# Rotation¶

Click here to run this chapter on Colab

In this chapter and the next we’ll model systems that involve rotating objects. In general, rotation is complicated. In three dimensions, objects can rotate around three axes and many objects are easier to spin around some axes than others.

If the configuration of an object changes over time, it might become easier or harder to spin, which explains the surprising dynamics of gymnasts, divers, ice skaters, etc.

And when you apply a twisting force to a rotating object, the effect is often contrary to intuition. For an example, see this video on gyroscopic precession: http://modsimpy.com/precess.

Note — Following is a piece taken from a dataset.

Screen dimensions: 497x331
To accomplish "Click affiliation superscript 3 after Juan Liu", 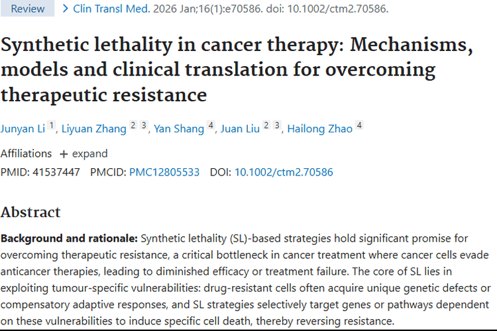I will click(x=278, y=125).

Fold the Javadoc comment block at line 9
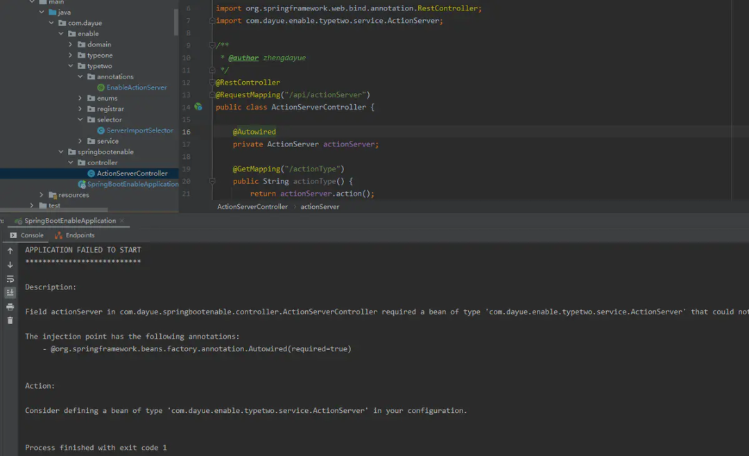tap(212, 46)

We will not take on the physics of rotation in all its glory; rather, we will focus on simple scenarios where all rotation and all twisting forces are around a single axis. In that case, we can treat some vector quantities as if they were scalars, in the same way that we sometimes treat velocity as a scalar with an implicit direction.

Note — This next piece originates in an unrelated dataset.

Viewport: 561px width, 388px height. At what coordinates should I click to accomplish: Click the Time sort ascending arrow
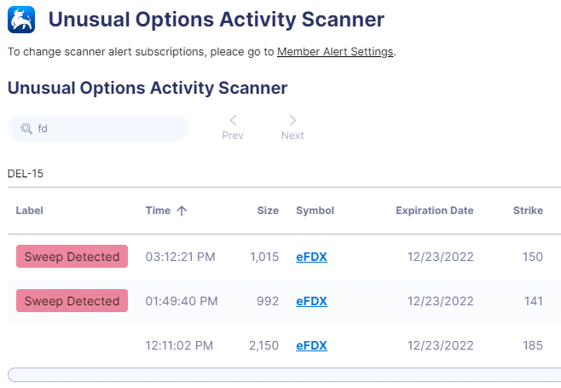[x=182, y=211]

The fundamental ideas in these examples are angular velocity, angular acceleration, torque, and moment of inertia. If you are not already familiar with these concepts, I will define them as we go along, and I will point to additional reading.

## The Physics of Toilet Paper¶

As an example of a system with rotation, we’ll simulate the manufacture of a roll of toilet paper, as shown in this video: https://youtu.be/Z74OfpUbeac?t=231. Starting with a cardboard tube at the center, we will roll up 47 m of paper, a typical length for a roll of toilet paper in the U.S. (see http://modsimpy.com/paper).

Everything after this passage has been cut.